• [TASK GOAL]: The word "avatar" occurs in some lines of the data. Return each such line.

• [DATA TO USE]:

Segment Open

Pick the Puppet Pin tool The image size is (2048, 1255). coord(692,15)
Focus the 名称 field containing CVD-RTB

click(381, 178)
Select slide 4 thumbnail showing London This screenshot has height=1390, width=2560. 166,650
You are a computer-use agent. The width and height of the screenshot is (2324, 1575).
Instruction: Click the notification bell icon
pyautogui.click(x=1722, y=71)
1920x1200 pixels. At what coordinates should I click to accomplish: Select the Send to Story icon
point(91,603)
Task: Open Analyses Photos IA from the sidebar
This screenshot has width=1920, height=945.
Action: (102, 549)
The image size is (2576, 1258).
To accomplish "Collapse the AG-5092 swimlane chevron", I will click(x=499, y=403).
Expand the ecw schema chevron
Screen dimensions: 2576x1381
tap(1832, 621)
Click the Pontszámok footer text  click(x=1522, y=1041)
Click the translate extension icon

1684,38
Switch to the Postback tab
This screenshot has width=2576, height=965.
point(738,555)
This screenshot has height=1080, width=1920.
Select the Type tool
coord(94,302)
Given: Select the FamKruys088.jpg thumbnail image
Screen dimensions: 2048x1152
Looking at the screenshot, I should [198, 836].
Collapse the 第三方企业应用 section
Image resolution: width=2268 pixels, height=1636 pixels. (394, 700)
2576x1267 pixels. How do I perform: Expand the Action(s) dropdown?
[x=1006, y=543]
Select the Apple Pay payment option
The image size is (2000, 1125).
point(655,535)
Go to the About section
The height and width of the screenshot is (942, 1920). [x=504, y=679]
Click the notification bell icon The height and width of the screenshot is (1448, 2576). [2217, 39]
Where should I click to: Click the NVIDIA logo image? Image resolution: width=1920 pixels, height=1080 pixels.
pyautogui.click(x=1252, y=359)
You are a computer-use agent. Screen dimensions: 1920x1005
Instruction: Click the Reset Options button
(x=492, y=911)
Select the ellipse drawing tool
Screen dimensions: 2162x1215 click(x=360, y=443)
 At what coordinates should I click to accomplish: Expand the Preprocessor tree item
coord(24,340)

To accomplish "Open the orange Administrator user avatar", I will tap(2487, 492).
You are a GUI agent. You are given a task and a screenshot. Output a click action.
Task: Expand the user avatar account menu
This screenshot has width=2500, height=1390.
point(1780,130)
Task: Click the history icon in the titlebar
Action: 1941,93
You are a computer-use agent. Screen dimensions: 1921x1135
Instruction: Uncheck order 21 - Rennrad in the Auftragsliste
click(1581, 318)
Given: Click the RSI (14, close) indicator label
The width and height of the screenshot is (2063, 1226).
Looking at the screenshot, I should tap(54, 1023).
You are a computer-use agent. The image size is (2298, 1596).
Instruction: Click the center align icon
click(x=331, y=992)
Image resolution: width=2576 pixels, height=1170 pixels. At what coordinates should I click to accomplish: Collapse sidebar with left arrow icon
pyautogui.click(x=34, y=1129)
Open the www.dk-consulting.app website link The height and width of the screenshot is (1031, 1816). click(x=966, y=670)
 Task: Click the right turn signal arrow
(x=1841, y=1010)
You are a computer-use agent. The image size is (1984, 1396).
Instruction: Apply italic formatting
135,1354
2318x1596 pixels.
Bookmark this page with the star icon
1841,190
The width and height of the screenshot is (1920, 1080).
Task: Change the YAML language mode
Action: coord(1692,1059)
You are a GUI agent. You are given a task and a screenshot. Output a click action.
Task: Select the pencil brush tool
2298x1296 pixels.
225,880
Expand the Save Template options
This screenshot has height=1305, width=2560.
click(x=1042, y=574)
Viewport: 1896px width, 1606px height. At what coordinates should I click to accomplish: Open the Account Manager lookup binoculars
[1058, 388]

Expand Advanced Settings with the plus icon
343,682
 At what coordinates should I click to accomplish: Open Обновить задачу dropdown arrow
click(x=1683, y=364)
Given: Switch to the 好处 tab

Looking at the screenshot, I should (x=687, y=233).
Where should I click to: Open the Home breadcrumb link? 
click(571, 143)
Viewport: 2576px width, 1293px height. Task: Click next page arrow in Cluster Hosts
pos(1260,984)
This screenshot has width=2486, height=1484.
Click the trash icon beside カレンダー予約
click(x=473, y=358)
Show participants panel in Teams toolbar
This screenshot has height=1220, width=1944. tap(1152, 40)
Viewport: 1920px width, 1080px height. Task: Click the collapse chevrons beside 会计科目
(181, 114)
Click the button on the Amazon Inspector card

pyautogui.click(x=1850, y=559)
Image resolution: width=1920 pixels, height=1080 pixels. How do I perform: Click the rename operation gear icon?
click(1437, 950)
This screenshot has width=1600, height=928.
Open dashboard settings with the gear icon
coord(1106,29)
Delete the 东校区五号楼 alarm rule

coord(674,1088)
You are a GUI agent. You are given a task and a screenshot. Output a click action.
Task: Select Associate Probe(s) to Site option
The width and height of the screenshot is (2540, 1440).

Segment Closed

• [ANSWER AREA]:
To accomplish "Open the orange Administrator user avatar", I will tap(2487, 492).
Task: Expand the user avatar account menu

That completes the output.